DNA topoisomerase enzymes are the cellular targets of one of the most widely used classes of anti-cancer chemotherapy, the camptothecins. Theses DNA modifying enzymes are ubiquitously expressed in all organisms and maintain essential functions in vital cellular processes such as transcription, replication and recombination. This makes the DNA topoisomerases ideal drug targets, and their structure and function have attracted intense investigations.
The catalytic mechanism of topoisomerase I includes several unique features such as formation of a covalent protein-DNA complex and a DNA ligation step. This makes it possible to unambiguously identify the activity of the enzyme even in cell extracts.
It is our aim to apply our detailed knowledge about the biological, structural and chemical mechanism of Topoisomerase action in the development of novel nano-technologies for the diagnosis, prognosis and treatment of human and animal diseases.
To pursue this aim, our research group maintains several lines of research in collaboration with scientific collaborators as well as with medical doctors and engineers:
We continue our investigation of the function and mechanism of topoisomerases from different species. We clone, express and purify recombinant topoisomerase proteins and perform functional analysis by the characterization of mutant forms of the proteins. Our expertise from such studies is an excellent platform for the medical and technological applications described in the following.
We spend much effort on technology development and have developed a series of assays for the measurement of enzyme activities at the single molecule level.
In the so-called REEAD assay, we use specially designed DNA substrates (DNA sensors) to monitor the activity of topoisomerase I. Using the sensor, topoisomerase I activity cause formation of a circular reaction product. This product is amplified 1000 fold by Rolling Circle Amplification, allowing us to visualize single catalytic events by hybridization of fluorescent probes (see figure 1).
Using droplet microfluidics, we are now capable of performing single-cell investigations of enzyme activity. In the microfluidic device, the cell suspension, the DNA sensor and the necessary lysisbuffer are provided in inlet channels. By a flow of oil, single cells and are separated in individual drops. The entire REEAD reaction can take place within the drop, and the reaction products are visualized by distributing the drops in the drop-trap (figure 2).

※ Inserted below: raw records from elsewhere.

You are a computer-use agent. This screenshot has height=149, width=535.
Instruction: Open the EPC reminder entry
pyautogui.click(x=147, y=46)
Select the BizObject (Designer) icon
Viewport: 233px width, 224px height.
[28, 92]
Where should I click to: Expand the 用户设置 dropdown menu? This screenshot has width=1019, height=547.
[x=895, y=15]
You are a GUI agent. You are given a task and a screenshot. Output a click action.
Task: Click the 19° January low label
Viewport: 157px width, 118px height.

By development of DNA sensors specific for topoisomerase I from different pathogenic organisms such as Plasmodium (the malaria parasite) our preliminary results suggest that the REEAD assay can be used to monitor several types of infectious diseases.

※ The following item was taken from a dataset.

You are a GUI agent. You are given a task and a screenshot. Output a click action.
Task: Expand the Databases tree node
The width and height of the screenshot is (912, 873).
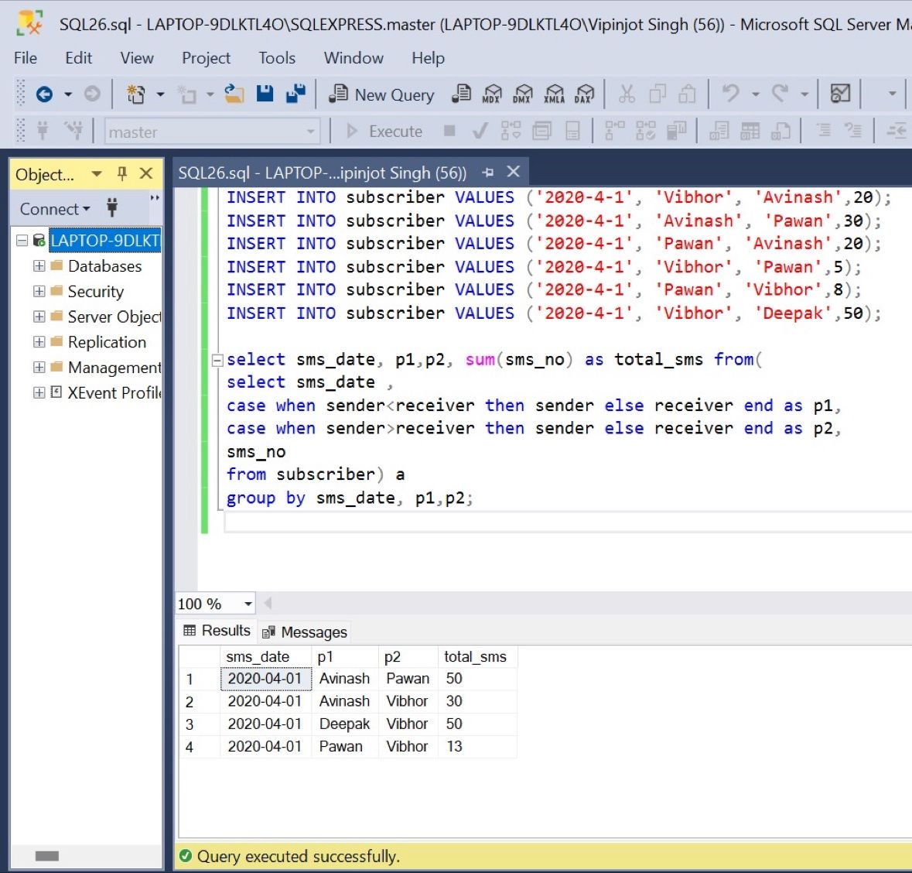coord(39,266)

As opposed to current diagnosis methods, REEAD can be performed in low technological settings. We therefore expect that REEAD based detection of infectious disease can be used for developing fast and easy-to-use diagnostic kits that will perform well even in the poor areas of the world.

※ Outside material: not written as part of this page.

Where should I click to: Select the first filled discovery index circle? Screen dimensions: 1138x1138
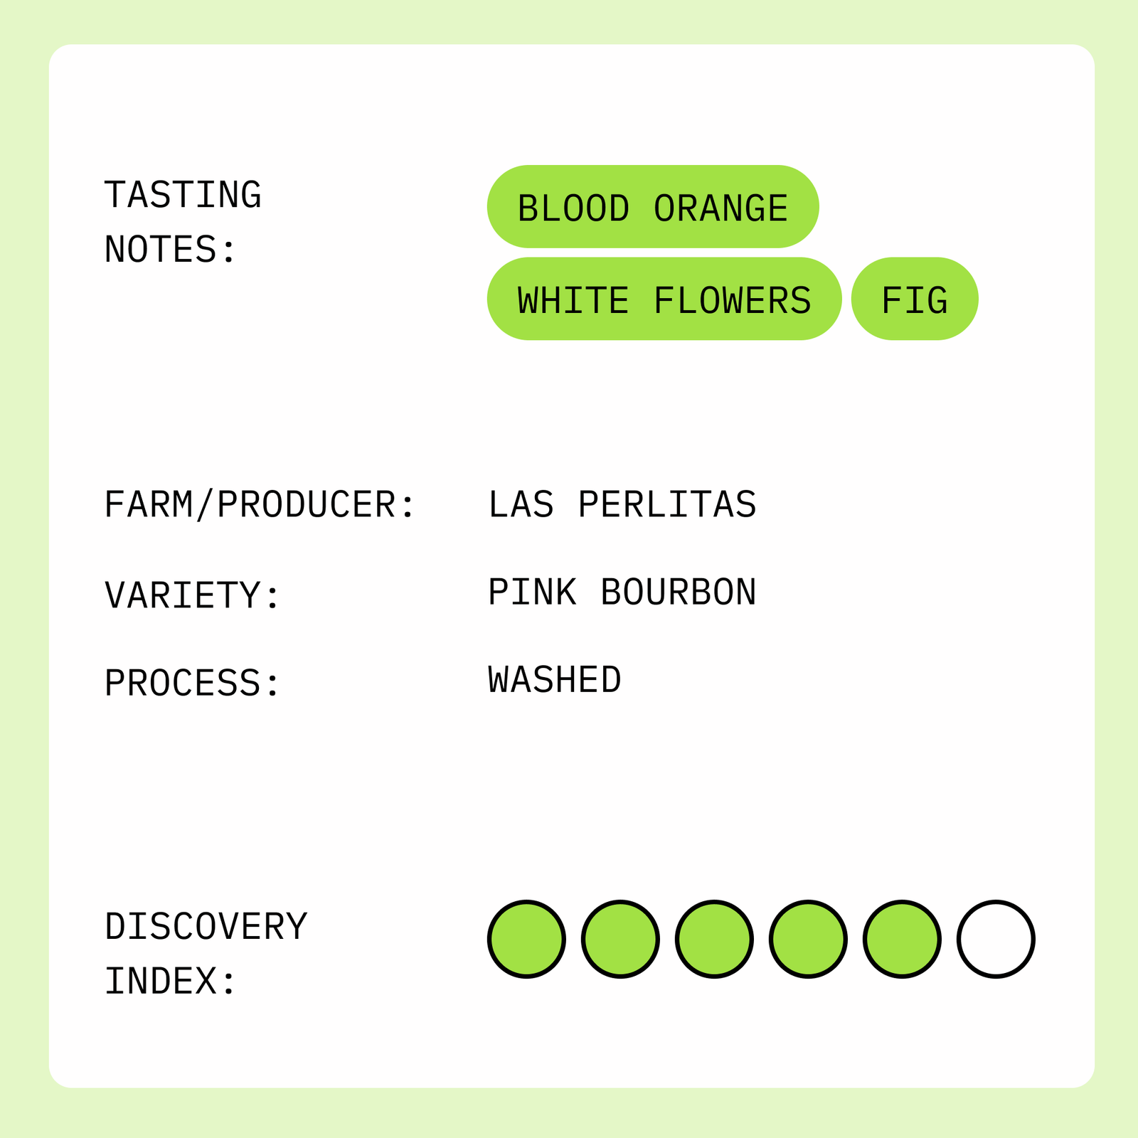coord(526,939)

Cancer cell populations are characterized by an unusual high cell-to-cell variation (Figure 3). It is largely unknown how such variations, possibly involving topoisomerase activities, affect cancer development as well as overall chemo response of the entire cancer cell population. The single cell sensitivity of REEAD in combination with droplet microfluidics allows us to answer such questions. In longer terms we hope to develop a cancer predictive assay that can help clinicians to foresee which patients will benefit from a given treatment and who will only suffer the side effects of such treatment.
The inherent properties of DNA as a stable polymer with unique affinity for partner molecules makes it an ideal component in self-assembling structures. This has been exploited for decades in the design of a variety of artificial substrates for investigations of DNA interacting enzymes. More recently, strategies for synthesis of more complex 2D and 3D nano-structures build from DNA have emerged. We are focusing on design, construction, characterization and functionalization of 3D DNA nanostructures.
Main project lines:
We have designed a DNA nano-structure with the overall shape of a truncated octahedron defined by double-stranded DNA helices that assemble from eight oligonucleotides . We are currently characterizing the properties of the DNA octahedron cage further and we are investigating the possibilities of using other designs for efficient construction of rigid DNA nanostructures.
Some of the potential applications of the DNA cage are, i) delivery of a specific cargo e.g. peptides, enzymes or drugs to specific cell types or tissues, ii) display of biomolecules in an ordered fashion for analytical or structural investigations, or iii) as a building block for higher order structures. These possibilities are currently under investigation.